His core claim: foiling yachts circumvent waterline limits, violate prohibitions on stored power, and don't race on Deed-compliant courses. He intends to petition the New York courts to enforce a return to a 90-ft maximum waterline monohull class, sailed by around 30 crew with no engines, no batteries, and no assisted control systems.
The Cup means different things to different people, and so the response has been predictably divided. Some long-time sailors have cheered the notion of returning to 'real' sailing. Others counter that the old Cup was boring and commercially unviable, and that a legal victory would simply return the event to being a billionaire's plaything with no TV audience.

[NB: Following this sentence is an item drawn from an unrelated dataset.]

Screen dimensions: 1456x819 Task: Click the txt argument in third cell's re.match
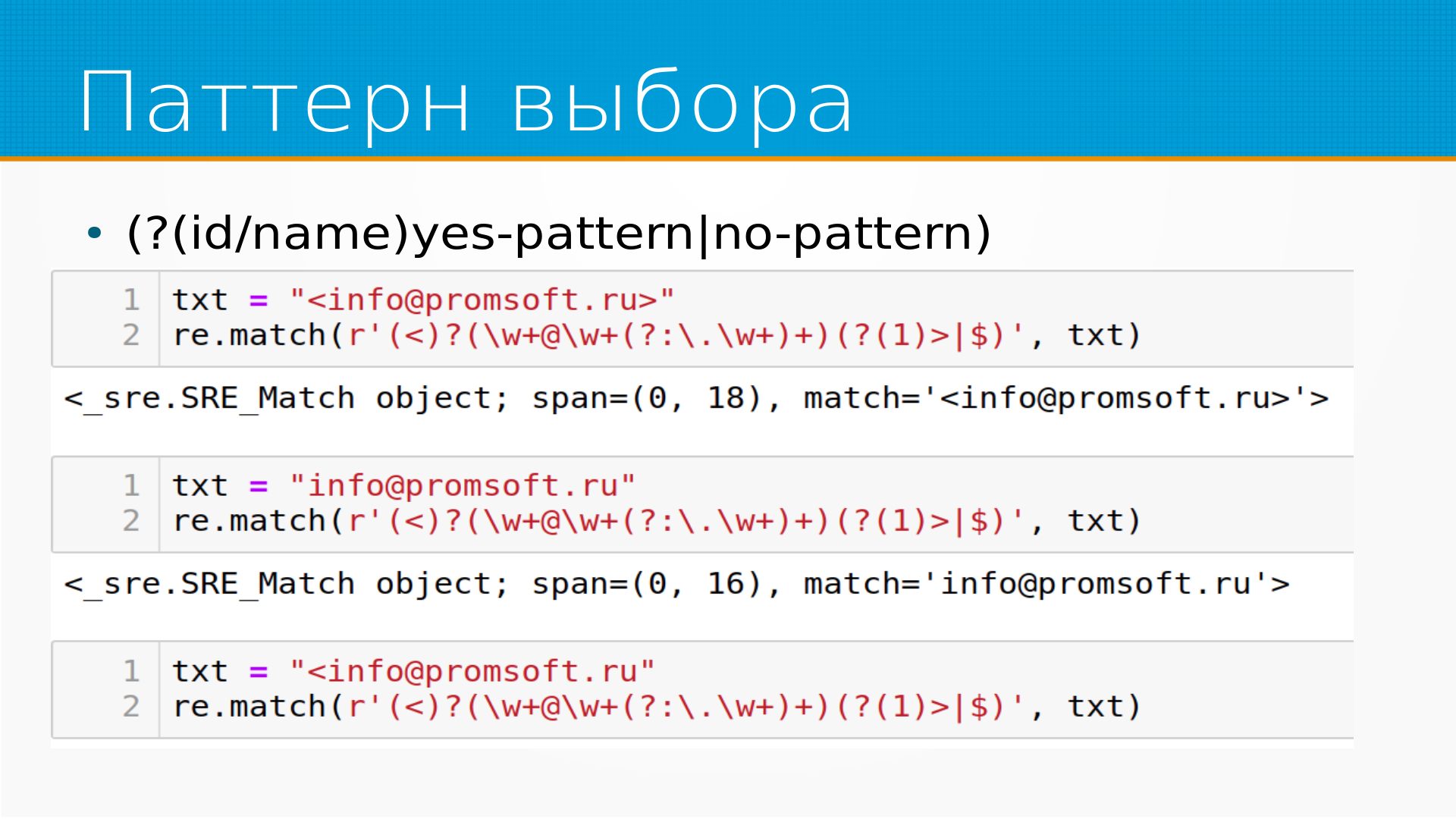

Now, with the America's Cup Partnership bedding in and the AC38 protocol locked in for Naples 2027, the event looks to have entered a period of relative stability. But can you really lock down a competition that's been fought over for 175 years?
History suggests this won't be the last time the Cup ends up in court. Whether that's healthy for the sport in the long term… we'll let you decide.
TO WATCH THIS WEEK:
30,000 fans and a full fleet in Auckland
The big one this week. SailGP rolls into Auckland for what promises to be a spectacular weekend at Wynyard Point Race Stadium. More than 30,000 fans are expected – up 30 per cent on last year's record-breaking debut – and crucially, all 13 F50s are expected to be on the start line. Both the Spanish and Kiwi boats have been repaired, with Pete Burling and the Black Foils desperate to make amends in front of the home crowd after that frustrating collision in Perth. Andy Rice and Freddie Carr will be on the ground to bring you all the insider info.

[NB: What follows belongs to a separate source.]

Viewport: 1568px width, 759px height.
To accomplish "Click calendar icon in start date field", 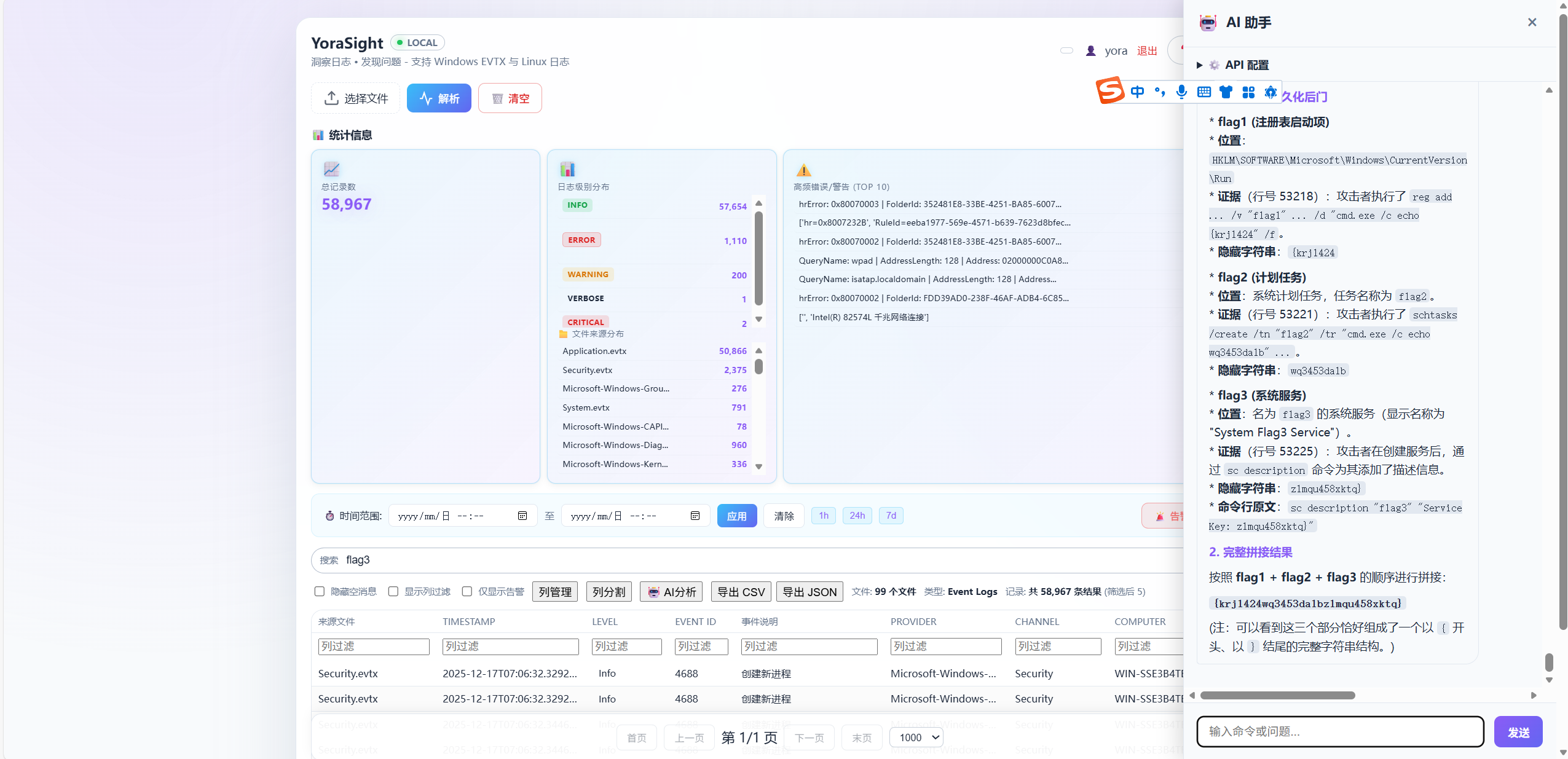I will coord(522,516).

iQFoil Games underway in Lanzarote
The 2026 iQFoil season kicked off at Marina Rubicón on Saturday with 101 competitors from nearly 30 nations. After two days, Italy's Federico Pilloni leads the men, overtaking Britain's Finn Hawkins who led after day one, while Emma Wilson (GBR), the defending event champion, has extended her grip on the women's standings with three race wins. Racing continues through to Wednesday.
Finn world descends on Brisbane
From 12-19 February, the Royal Queensland Yacht Squadron hosts the Finn Gold Cup, the centrepiece of a three-week Finn festival that also includes the Australian Championship (already underway, 7-10 Feb) and the Finn World Masters (20-27 Feb).
Brisbane last hosted the Gold Cup 50 years ago in 1976, and the 66-boat fleet this time includes a strong international contingent: World No. 1 Laurent Hay (FRA) is still hunting his first Gold Cup win after several near-misses, while European champion Valerian Lebrun (FRA), returning Olympian Anders Pedersen (NOR), and Nick Craig (GBR) all add depth to the field.
Valentine's Day debut for revolutionary Gitana 18
Mark your calendars for Saturday 14 February, when the new Maxi Edmond de Rothschild will be publicly unveiled at Lorient La Base. The 28th boat in the Rothschild lineage arrives in the team's 150th anniversary year, and it's fair to say the hype is warranted – Gitana 18 represents a proper leap in Ultim design, aiming to move from hybrid flight to fully foiling offshore sailing. Retractable Y-shaped foils inspired by America’s Cup AC75s, U-shaped rudders designed to resist cavitation, and a projected 10-15% speed gain over the previous Maxi.